*Your task:* A single number is required: the count of lines in the records below that contain the word "sidebar".

*Data for processing:*
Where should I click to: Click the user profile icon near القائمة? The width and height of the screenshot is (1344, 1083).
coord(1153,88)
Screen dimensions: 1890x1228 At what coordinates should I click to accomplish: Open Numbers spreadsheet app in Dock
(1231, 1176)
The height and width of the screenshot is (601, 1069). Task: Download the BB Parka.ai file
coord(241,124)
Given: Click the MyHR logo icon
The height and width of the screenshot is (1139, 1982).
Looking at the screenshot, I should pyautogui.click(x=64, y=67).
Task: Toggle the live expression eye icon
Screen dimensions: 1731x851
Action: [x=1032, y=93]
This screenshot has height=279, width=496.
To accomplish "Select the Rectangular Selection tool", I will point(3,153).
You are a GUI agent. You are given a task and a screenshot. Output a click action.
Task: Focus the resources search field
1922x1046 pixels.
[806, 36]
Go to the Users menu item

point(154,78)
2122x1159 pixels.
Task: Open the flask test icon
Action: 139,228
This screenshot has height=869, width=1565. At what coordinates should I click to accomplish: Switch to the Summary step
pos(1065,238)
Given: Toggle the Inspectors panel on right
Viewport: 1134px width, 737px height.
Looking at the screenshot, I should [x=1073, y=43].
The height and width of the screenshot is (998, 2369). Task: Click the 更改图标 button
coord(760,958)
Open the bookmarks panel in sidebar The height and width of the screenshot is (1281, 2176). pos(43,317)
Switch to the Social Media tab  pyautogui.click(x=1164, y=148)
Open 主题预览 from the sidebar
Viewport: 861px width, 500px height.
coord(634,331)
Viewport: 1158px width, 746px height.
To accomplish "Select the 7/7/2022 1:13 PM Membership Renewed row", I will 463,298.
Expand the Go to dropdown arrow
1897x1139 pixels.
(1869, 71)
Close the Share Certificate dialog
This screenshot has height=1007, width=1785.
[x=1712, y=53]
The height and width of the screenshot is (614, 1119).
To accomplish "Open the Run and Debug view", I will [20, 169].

*Answer section:* 2